Results of Acute Toxicity Studies

[0040] Physical parameters (mentioned above) were observed in the animals. No sign or symptoms of i.e., tremors, drowsiness or convulsions were observed. Lacrimation i.e., red tears and salivation were also not observed. Urination was normal, indicating that the dietary herbal health supplement is not inducing any adverse effect on kidneys. The food and water intake in treated rats was also found to be normal.

[0041] There were no toxicity or mortality observed within and after 14 days of dietary herbal health supplement administration. Hence, it is concluded from above observation that the dietary herbal health supplement is found to be safe at the dose of 1850, 3700, 18500 mg/kg during the acute toxicity studies.

Results of Chronic Toxicity Studies

[0042] Three different doses of dietary herbal health supplement i.e. 1850, 3700, and 18500 mg/kg body weight (the Human Equivalent dose, double the Human Equivalent dose, and dose ten times greater than Human equivalent dose, respectively) were given orally to animals for 3 months, and observed daily for the development of any toxic signs or symptoms.

[0043] Biochemical tests, such as blood glucose, liver function test, CBC, and lipid profile were also carried out.
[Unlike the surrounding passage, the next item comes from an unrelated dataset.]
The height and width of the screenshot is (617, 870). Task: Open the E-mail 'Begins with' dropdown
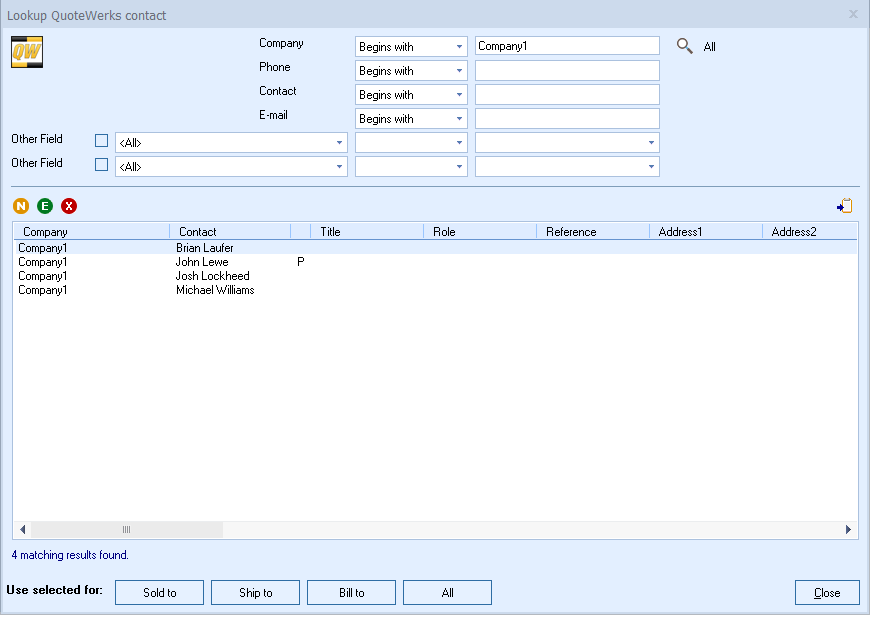(411, 118)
All the biochemical parameters after the administration of dietary herbal health supplement were found to be within the normal range, indicating that the supplement was not toxic for the rats up to the dose of 3700 mg/kg. Based on the above-mentioned results it has been concluded that the dietary herbal health supplement up to the dose of 3700 mg/kg was safe to animals during the chronic toxicity studies.

[0044] Liver and kidneys were preserved in formalin for histopathological studies. The absolute and relative weights of vital organs were observed and found to be treated rats that showed no change in the relative and absolute weight of every organ in the animals, indicating that the supplement is safe to be used up to a dose of 3700 mg/kg.